Le programme économique de Juppé plomberait le PIB de près de 4 points

C'est devant un parterre de cadres supérieurs et de chefs d'entreprise acquis à sa cause qu'Alain Juppé a présenté la véritable potion amère que représente son programme économique. Il s'inscrit sans surprise dans la continuité des propositions élaborées par l'UMP depuis des années, et des mesures appliquées par Sarkozy et Hollande. 

Au programme, 100 milliards d'euros de baisse de dépenses publiques et 26,5 milliards d'euros de baisse d'impôts. 

Côté dépense publique, le report de l'âge légal de départ à la retraite devrait économiser 20 milliards d'euros d'ici 2022 (rien n'est moins sûr étant donnée la faible élasticité entre le report de l'âge légal et l'âge effectif de départ à la retraite, ainsi que du manque à gagner lié à l'indemnisation plus longue de seniors au chômage). Il est également prévu de puiser 50 milliards d'euros dans les administrations centrales et les collectivités locales, ainsi que 20 milliards dans les dépenses sociales (baisse de remboursement de soin, aides au logement rabotées etc...).  Enfin, il est prévu de supprimer 300.000 postes de fonctionnaires (bien plus que sous Sarkozy), tout en sanctuarisant les postes de la police, défense, justice et de l'éducation nationale. On conclut donc que l'ajustement se fera essentiellement sur la fonction publique hospitalière. 

 

Du côté des impôts, ils concernent principalement les entreprises (surtout les grandes), et les riches (suppression de l'ISF, baisse de la fiscalité sur les dividendes). Rien pour les classes moyennes. Pire, il est prévu une augmentation d'un point de la TVA (soit 8 milliards d'euros en plus). 

 

Le tableau 1 montre les différentes mesures annoncées par Juppé et leur équivalent en point de PIB. 

 

 

 

Pour estimer l'effet d'une telle cure d'austérité, il faut avoir recours aux "coefficients multiplicateurs" qui mesurent l'impact d'une impulsion budgétaire (hausse ou baisse des impôts ou des dépenses publiques) sur le PIB. L'OFCE s'est livré à plusieurs reprises à cet exercice. Ainsi, une hausse de la TVA de l'équivalent d'un point de PIB (20 milliards d'euros environ) entraîne une baisse du PIB de 0,8 point. A l'inverse, un rabotage des prestations sociales de 1 point de PIB, ampute le PIB d'environ 1 point. 

Il faut noter que plus l'activité économique d'un pays est faible (avec une politique monétaire ultra-acommodante), plus ces multiplicateurs (notamment ceux des dépenses publiques) sont élevés. 

 

 

Le tableau 2 récapitule les coefficients multiplicateurs sur 5 ans des différents instruments budgétaires. 

 

 

En multipliant chaque impulsion budgétaire par le coefficient multiplicateur correspondant, on obtient l'impact cumulé de la politique de Juppé. 

Les baisses des dépenses publiques s'effectuent graduellement chaque année.
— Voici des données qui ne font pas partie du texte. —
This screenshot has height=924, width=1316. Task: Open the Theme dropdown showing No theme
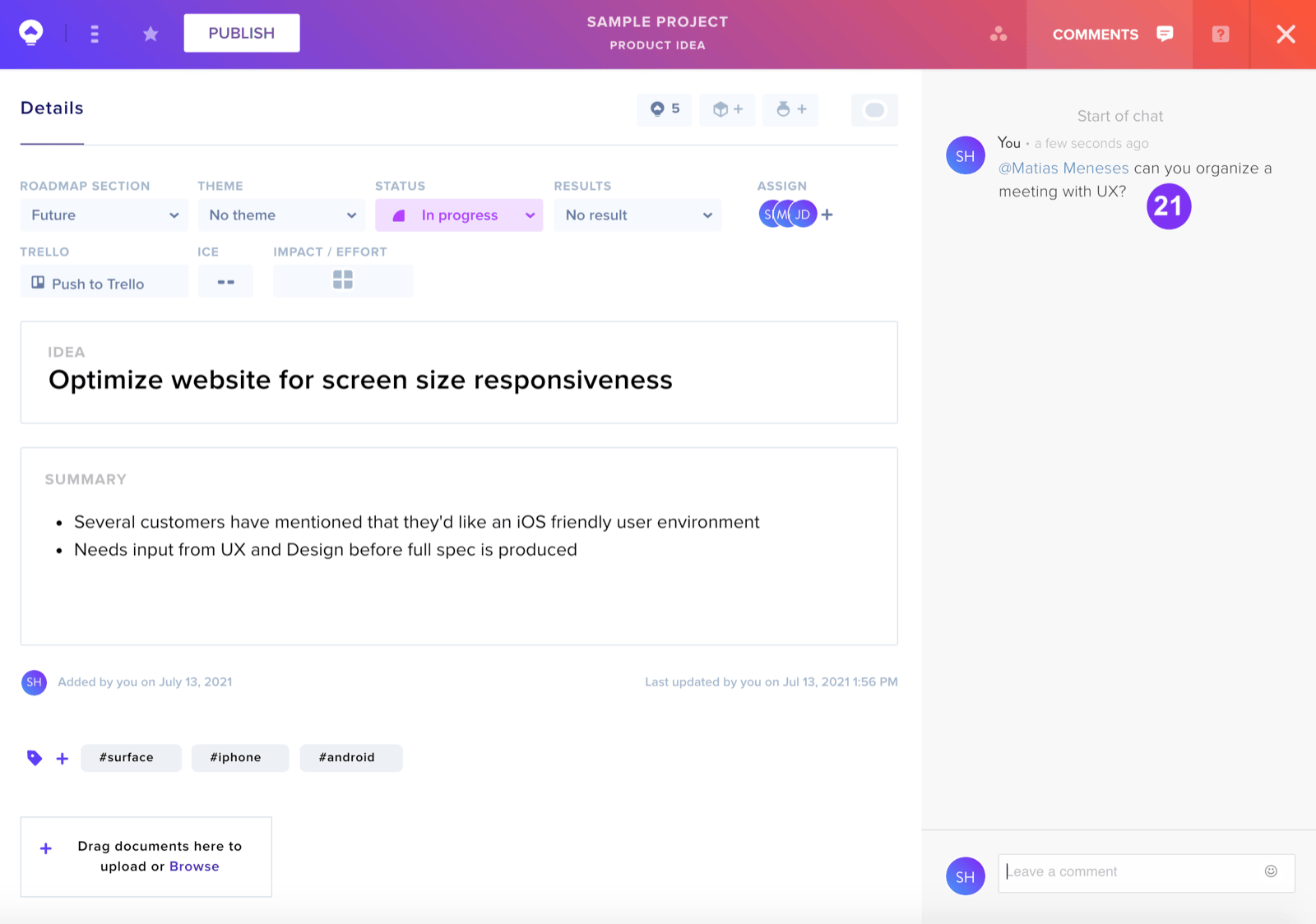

En revanche, les baisses d'impôts sont toutes opérées en 2017 (ce qui ne change pas grand chose aux résultats). 

Le tableau 3 résume les résultats obtenus : au bout de 5 ans, la cure austérité juppéiste nous ferait perdre l'équivalent de 3,8 points de PIB. Les mêmes causes produisant les mêmes effets, on ne peut pas s'attendre à ce que Sarkozy et Hollande ont fait hier fonctionne aujourd'hui par l'opération du saint Juppé.